Document extract
John 4:20-26 Devotional Commentary

What time is it?! Devotional meditation for May 26-June 1

John 4:20-26 (NASB)

This is the Word of God. May the Spirit of Truth give us wisdom and insight to receive what has been conveyed through His Word by His Inspiration.
Who or what can separate us from the Love of God?!

4:20 "Our fathers worshiped in this mountain, and you people say that in Jerusalem is the place where men ought to worship."

After having acknowledged Jesus as a Prophet, the Samaritan woman attempted to advance a different line of conversation from what Jesus was pursuing: her lost soul. Perhaps she was overwhelmed by Jesus' incisive and revealing disclosure about her illicit life. She remarked on a very divisive issue between the Jews and the Samaritans. Where is the proper place for worshipping God? Is it Mount Gerizim as the Samaritans claim, or, Jerusalem as do the Jews?

Should she follow the traditions of her ancestors or should she go to Jerusalem to worship with the Jews? As we shall see soon, Jesus' answer did not directly address the issue to her immediate satisfaction. But He gave her a corrective and an instructive response. He revealed to her the true value of worship, meaningful worship, significant worship.

4:21-24
21Jesus said to her, "Woman, believe Me, an hour is coming when neither in this mountain nor in Jerusalem will you worship the Father.
22"You worship what you do not know; we worship what we know, for salvation is from the Jews.
23"But an hour is coming, and now is, when the true worshipers will worship the Father in spirit and truth; for such people the Father seeks to be His worshipers.
24"God is spirit, and those who worship Him must worship in spirit and truth."

Set exercise 1
In the devotional on John 4, which mountain do the Samaritans claim is the proper place for worshipping God?
Set exercise 2
Reproduce word for word the passage of the devotional on John 4 from "Should she follow" up to and including "worship, significant worship.".
Set exercise 3
Write the next part of the devotional on John 4, picking up after its final sentence.
The listing that comes next is separate material with no connection to the devotional on John 4.

Dataset records
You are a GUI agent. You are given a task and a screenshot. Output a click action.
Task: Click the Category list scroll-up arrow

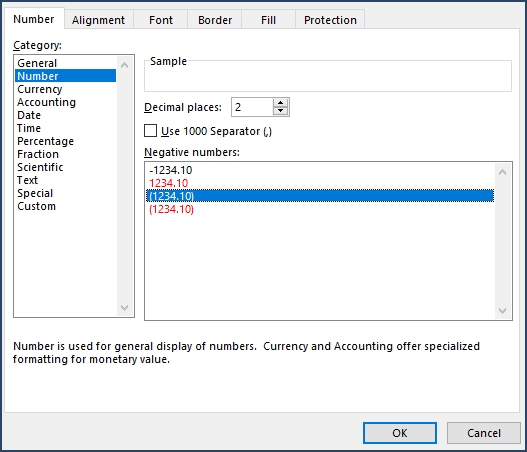click(124, 65)
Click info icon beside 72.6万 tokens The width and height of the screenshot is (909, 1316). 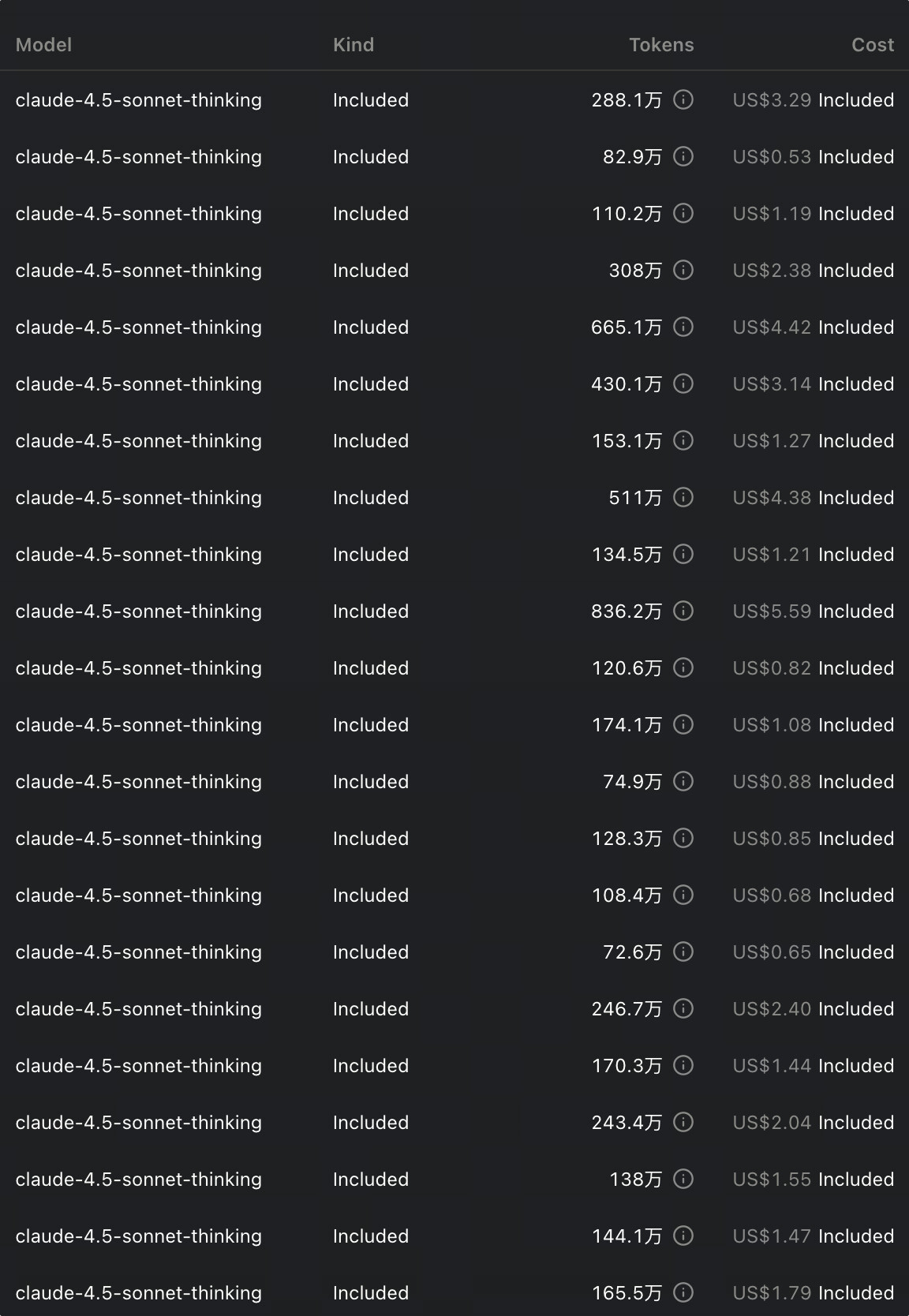pyautogui.click(x=683, y=951)
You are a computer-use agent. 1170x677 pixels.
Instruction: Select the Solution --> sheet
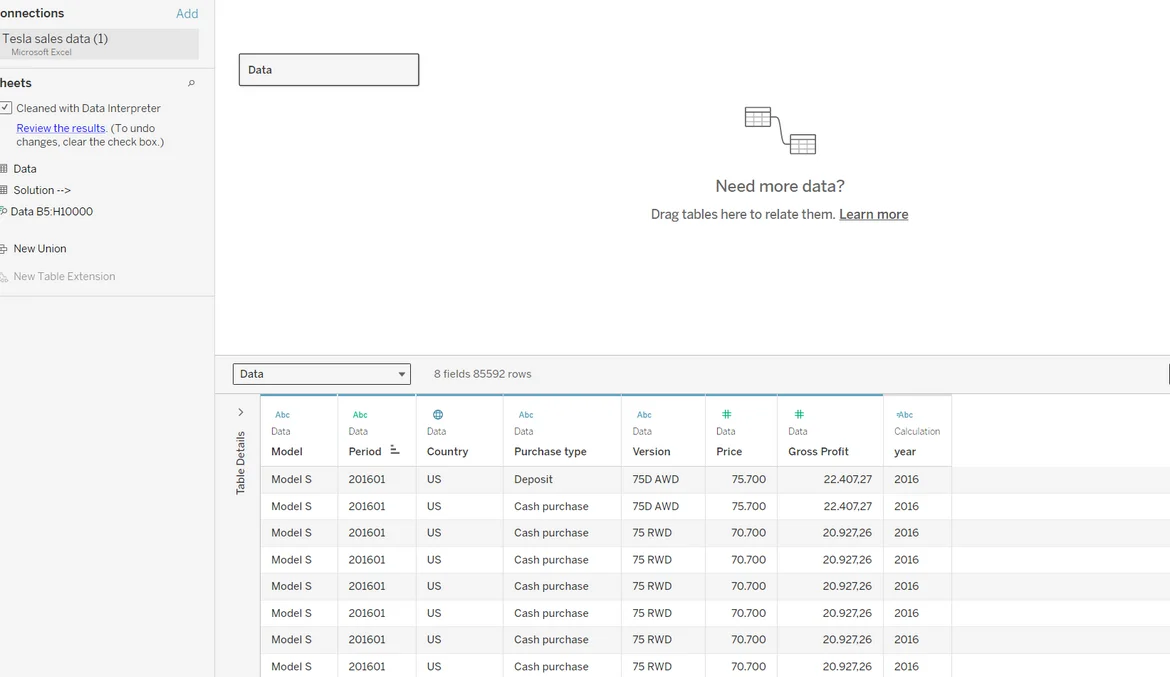click(41, 190)
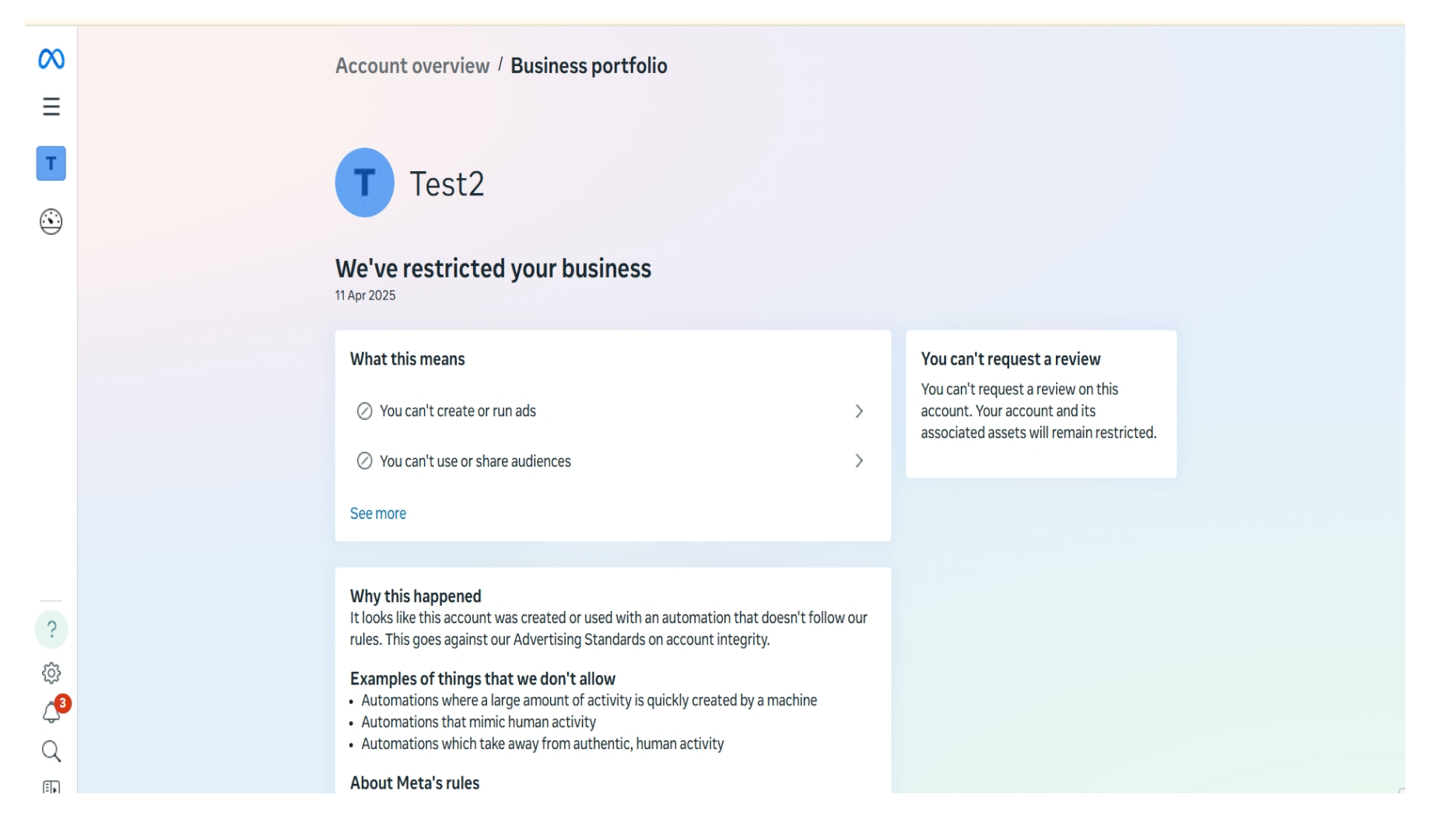Click the Meta logo

pos(49,58)
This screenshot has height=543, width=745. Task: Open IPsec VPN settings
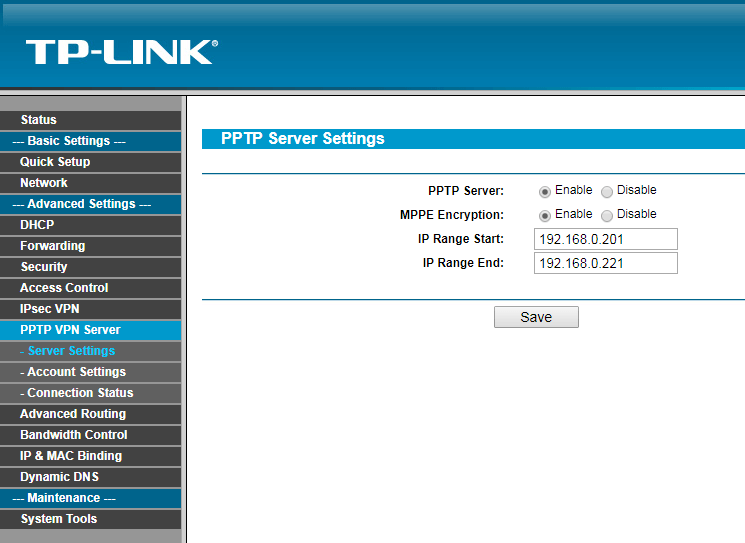(x=49, y=309)
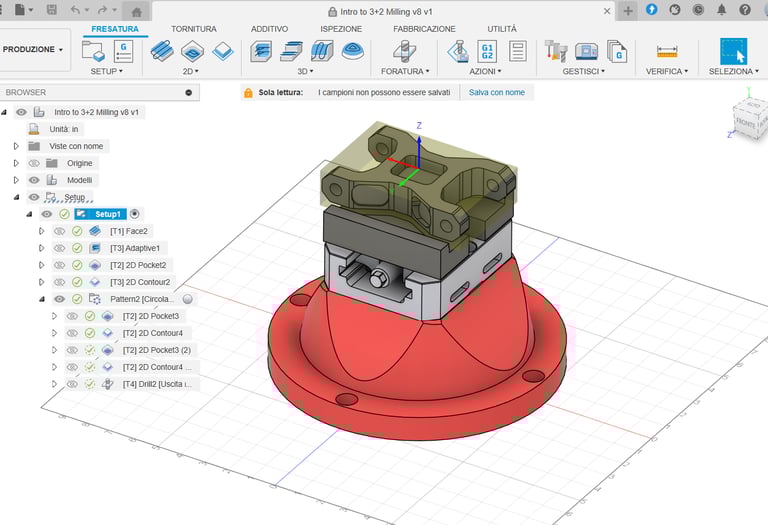Image resolution: width=768 pixels, height=525 pixels.
Task: Activate the Seleziona selection tool
Action: 733,51
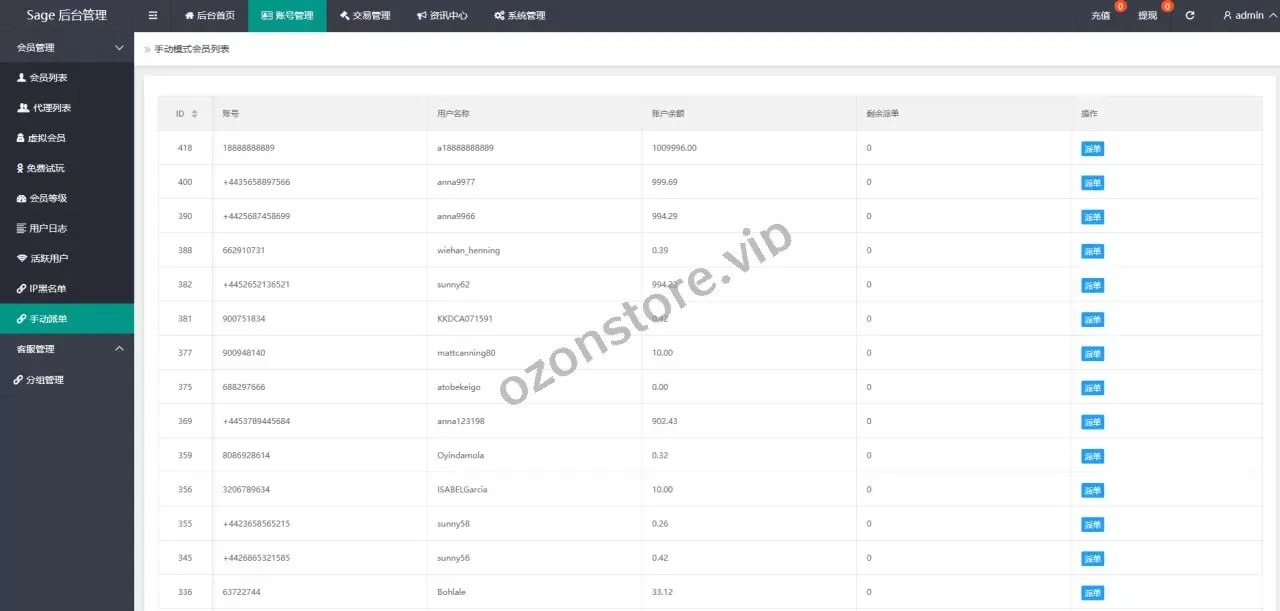This screenshot has height=611, width=1280.
Task: Open the 充值 notifications in the header
Action: tap(1101, 16)
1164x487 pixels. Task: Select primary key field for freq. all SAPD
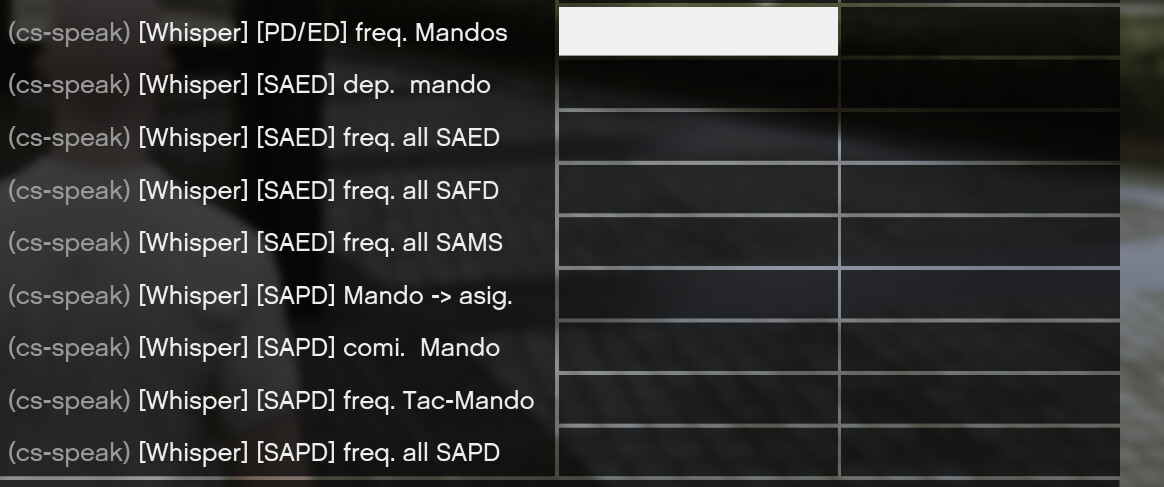click(x=699, y=452)
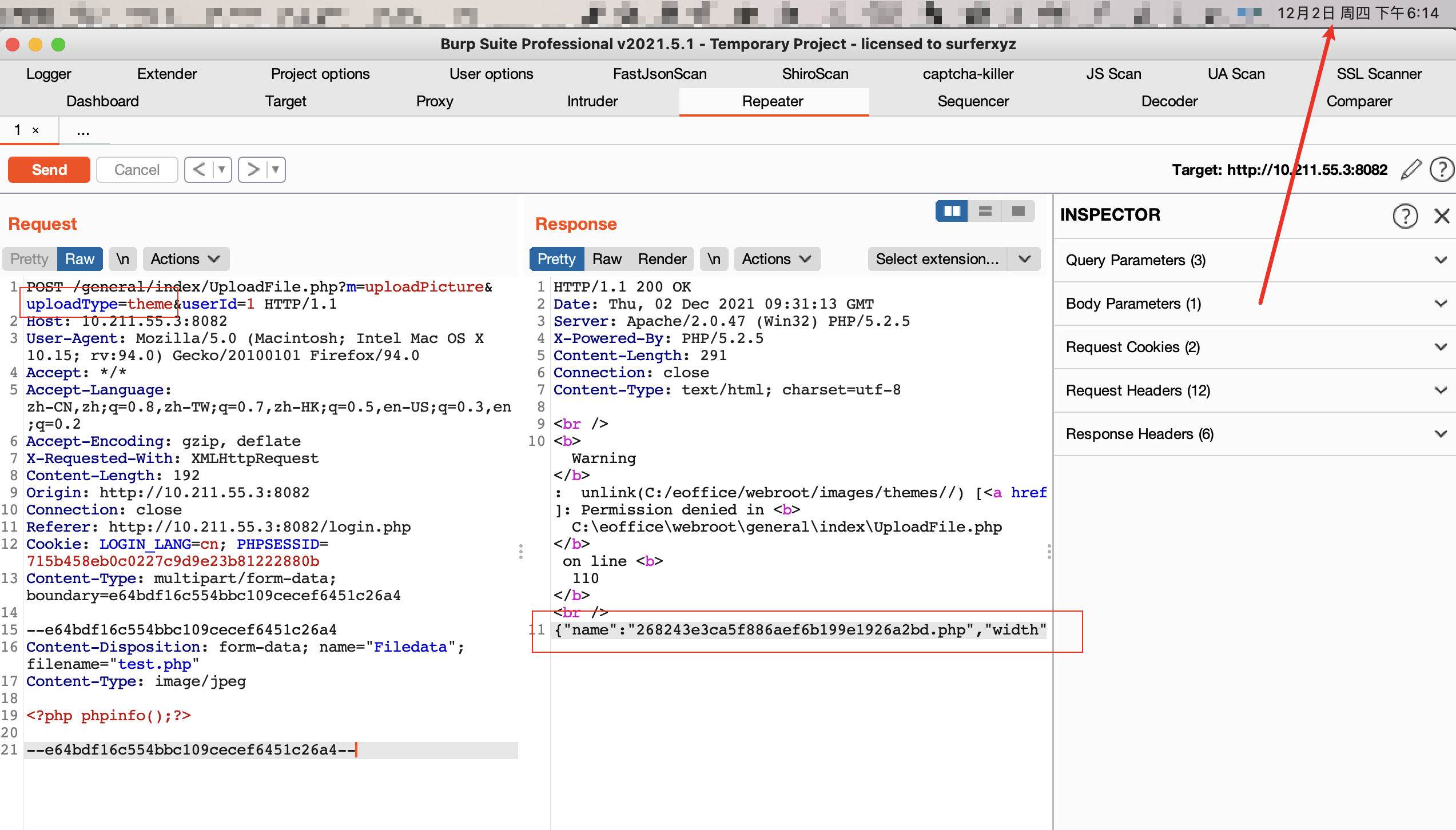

Right answer 1
Mount Gerizim.

Right answer 2
Should she follow the traditions of her ancestors or should she go to Jerusalem to worship with the Jews? As we shall see soon, Jesus' answer did not directly address the issue to her immediate satisfaction. But He gave her a corrective and an instructive response. He revealed to her the true value of worship, meaningful worship, significant worship.

Right answer 3
Jesus' answer seemed to have avoided the question posed by the Samaritan woman. But He spoke to her firmly with a steadfast care. He neither conceded nor argued against her point. But He recast her question in a more pertinent context relating to His message of salvation: something she needed but did not know.

Jesus corrected the woman right away and told her that her focus on the place of worship would soon be of little significance. He said that the time was at hand when the locus of worship would no longer matter. No one would be able to worship the Father neither at Mount Gerizim nor in Jerusalem. Those places would cease serving as the national site for worshipping God, making the controversy over the place of worship pointless.

Jesus pointed out to the Samaritan woman that her question on the place of worship was driven by an uninformed commitment to tradition. The Samaritans worshipped at Mount Gerizim because that was the practice they inherited from their forefathers. They did not want to join the Jews in Jerusalem because the Jews regarded them with contempt. But God, in His sovereign pleasure, appointed the Jewish nation to receive, preserve, and proclaim the Good News of God's salvation to the world. Jesus showed the woman that she received tradition from men while the Jews received revelation from God.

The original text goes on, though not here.